▸ **Data items**:
-*-
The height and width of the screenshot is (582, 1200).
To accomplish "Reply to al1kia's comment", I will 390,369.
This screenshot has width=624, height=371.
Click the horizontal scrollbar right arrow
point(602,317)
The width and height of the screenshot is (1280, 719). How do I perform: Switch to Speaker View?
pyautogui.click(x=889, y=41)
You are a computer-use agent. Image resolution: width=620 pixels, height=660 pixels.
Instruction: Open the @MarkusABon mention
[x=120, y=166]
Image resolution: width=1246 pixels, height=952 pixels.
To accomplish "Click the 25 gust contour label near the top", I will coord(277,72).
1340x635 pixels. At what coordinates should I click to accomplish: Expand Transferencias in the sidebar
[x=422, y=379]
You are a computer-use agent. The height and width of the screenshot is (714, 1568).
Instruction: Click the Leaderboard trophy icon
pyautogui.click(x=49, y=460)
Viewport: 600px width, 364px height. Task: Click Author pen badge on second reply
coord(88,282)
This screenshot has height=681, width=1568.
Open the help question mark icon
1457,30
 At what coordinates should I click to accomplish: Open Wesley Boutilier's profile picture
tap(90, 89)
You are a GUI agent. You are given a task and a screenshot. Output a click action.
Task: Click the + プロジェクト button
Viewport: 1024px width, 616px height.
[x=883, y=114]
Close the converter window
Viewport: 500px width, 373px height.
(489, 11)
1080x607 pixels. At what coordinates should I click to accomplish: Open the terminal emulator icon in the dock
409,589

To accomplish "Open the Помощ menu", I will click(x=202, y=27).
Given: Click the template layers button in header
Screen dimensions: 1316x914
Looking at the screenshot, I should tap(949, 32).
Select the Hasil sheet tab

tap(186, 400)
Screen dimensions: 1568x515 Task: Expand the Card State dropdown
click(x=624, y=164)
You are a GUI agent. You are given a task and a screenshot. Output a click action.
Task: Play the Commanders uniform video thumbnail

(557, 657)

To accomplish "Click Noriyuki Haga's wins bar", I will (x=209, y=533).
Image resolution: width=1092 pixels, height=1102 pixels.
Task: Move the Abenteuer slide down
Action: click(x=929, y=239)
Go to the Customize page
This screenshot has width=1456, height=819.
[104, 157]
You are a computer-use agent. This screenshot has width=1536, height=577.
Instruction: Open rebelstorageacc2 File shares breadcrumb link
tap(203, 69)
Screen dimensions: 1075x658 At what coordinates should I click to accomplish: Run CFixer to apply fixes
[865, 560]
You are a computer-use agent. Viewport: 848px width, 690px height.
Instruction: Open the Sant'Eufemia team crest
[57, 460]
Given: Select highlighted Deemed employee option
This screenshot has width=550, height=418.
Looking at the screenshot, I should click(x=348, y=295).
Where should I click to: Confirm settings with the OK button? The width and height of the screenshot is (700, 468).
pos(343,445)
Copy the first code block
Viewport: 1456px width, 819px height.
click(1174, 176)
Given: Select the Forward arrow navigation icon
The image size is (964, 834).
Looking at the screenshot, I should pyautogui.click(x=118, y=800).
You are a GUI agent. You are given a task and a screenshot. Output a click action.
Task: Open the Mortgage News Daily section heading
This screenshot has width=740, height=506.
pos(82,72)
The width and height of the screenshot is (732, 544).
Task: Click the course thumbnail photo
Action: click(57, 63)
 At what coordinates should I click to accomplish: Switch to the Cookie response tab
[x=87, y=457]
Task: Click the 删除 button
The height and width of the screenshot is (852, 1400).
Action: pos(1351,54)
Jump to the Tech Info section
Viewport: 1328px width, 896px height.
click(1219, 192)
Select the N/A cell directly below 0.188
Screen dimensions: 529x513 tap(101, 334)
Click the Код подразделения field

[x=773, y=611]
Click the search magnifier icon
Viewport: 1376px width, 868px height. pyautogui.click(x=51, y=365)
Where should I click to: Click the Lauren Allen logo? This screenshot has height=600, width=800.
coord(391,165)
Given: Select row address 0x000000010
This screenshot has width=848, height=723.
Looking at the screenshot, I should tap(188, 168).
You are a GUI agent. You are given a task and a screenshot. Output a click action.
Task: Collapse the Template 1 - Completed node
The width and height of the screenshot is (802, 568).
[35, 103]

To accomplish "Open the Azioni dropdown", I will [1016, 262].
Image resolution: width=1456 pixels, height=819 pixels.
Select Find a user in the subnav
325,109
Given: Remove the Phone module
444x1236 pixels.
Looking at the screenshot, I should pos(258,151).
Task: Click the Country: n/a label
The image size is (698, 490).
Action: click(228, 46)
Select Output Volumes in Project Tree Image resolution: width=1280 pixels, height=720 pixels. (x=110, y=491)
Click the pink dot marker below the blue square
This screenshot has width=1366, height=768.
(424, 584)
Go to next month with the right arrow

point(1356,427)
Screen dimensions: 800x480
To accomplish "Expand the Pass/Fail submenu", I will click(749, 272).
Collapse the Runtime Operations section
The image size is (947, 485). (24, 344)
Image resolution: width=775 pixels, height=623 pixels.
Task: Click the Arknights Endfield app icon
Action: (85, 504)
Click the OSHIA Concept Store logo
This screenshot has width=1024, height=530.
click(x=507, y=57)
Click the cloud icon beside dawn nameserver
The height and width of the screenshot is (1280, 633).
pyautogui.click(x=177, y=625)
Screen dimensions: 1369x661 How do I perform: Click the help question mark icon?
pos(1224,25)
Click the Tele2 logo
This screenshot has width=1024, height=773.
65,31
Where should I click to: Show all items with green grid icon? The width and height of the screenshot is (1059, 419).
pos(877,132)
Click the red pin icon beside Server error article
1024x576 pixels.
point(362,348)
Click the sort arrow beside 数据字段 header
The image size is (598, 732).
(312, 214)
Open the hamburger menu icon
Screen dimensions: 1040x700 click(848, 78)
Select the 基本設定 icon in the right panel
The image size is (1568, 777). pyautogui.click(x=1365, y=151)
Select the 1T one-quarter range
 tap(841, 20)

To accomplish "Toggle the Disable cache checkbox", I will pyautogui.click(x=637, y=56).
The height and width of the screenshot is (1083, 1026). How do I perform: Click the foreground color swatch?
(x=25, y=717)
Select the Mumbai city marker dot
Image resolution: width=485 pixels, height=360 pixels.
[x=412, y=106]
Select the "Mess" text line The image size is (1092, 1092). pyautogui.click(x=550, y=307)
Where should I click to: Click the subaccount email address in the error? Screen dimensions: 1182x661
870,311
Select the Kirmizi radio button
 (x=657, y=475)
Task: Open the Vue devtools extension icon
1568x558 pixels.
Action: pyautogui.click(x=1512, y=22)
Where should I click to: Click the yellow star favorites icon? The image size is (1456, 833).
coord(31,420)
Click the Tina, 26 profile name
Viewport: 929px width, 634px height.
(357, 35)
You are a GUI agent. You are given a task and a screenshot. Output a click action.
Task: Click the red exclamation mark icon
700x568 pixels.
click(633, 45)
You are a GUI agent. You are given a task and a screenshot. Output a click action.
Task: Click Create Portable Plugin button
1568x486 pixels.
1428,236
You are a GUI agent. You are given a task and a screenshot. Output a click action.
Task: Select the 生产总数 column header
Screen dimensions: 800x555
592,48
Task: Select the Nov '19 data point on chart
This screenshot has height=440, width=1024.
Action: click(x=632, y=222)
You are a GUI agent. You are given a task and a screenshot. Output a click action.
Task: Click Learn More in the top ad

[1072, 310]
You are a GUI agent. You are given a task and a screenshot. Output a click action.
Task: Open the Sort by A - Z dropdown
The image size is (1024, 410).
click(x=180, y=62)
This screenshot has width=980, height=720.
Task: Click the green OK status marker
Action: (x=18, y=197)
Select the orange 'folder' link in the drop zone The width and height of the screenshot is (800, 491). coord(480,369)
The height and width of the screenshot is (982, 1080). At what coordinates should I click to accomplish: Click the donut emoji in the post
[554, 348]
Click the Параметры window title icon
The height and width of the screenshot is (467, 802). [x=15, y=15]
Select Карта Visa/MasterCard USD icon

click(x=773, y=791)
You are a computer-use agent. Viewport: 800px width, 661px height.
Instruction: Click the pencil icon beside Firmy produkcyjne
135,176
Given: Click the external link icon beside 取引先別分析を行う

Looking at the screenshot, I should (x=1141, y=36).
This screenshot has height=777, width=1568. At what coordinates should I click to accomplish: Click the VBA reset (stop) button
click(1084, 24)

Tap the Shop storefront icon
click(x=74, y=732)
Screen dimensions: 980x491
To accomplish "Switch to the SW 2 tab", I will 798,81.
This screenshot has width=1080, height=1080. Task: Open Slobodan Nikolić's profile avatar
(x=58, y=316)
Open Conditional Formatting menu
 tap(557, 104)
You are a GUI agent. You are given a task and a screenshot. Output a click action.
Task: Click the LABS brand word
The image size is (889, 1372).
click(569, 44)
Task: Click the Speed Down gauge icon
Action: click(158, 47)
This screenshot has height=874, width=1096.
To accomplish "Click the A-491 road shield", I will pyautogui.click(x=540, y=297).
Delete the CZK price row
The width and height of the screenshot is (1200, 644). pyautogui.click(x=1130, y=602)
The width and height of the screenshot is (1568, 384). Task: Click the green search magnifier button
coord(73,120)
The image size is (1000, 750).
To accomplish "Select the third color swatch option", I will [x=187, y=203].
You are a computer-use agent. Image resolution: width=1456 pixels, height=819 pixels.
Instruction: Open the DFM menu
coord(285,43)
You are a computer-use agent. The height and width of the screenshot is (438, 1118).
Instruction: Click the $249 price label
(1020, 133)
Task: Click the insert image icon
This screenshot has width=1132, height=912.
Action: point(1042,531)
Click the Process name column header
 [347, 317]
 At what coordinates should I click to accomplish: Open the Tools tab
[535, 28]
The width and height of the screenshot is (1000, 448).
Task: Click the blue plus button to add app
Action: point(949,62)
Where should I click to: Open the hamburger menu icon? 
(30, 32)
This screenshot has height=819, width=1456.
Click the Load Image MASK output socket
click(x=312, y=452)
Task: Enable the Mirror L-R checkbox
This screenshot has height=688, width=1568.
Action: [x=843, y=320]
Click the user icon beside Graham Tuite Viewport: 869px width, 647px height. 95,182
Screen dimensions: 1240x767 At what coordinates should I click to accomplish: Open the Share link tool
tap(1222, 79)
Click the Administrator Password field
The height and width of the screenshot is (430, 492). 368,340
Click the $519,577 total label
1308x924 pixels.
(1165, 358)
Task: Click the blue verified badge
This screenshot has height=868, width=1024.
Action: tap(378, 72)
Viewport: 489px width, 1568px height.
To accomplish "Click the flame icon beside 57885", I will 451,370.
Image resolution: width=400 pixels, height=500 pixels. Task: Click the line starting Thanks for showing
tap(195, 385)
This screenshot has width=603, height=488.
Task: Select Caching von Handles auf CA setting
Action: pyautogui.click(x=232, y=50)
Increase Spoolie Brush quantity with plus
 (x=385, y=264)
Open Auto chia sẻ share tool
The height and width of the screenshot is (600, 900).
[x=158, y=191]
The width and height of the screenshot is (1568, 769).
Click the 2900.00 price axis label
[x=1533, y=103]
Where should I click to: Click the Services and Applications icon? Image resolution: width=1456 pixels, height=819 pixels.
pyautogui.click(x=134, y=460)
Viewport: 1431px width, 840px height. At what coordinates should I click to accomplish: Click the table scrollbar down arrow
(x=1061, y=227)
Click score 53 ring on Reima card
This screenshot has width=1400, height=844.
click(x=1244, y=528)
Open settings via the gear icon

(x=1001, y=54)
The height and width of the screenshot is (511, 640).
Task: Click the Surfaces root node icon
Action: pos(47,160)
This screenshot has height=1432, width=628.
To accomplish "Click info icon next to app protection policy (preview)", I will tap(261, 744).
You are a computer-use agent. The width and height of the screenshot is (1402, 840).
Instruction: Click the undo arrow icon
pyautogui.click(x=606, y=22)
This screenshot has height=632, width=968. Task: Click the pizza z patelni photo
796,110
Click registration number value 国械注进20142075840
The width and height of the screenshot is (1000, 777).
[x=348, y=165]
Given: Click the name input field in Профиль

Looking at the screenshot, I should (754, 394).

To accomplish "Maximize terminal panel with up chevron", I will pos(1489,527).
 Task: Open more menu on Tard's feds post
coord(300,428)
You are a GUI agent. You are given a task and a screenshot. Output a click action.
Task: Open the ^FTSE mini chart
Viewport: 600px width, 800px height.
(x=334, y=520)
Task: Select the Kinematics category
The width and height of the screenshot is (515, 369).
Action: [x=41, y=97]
-*-
▸ **Job**: Please rewrite the listing, from its first line through the line containing "point(602,317)", as a JSON list of strings with one string per line and blank lines left out.

▸ **Exercise solution**:
[
  "The height and width of the screenshot is (582, 1200).",
  "To accomplish \"Reply to al1kia's comment\", I will 390,369.",
  "This screenshot has width=624, height=371.",
  "Click the horizontal scrollbar right arrow",
  "point(602,317)"
]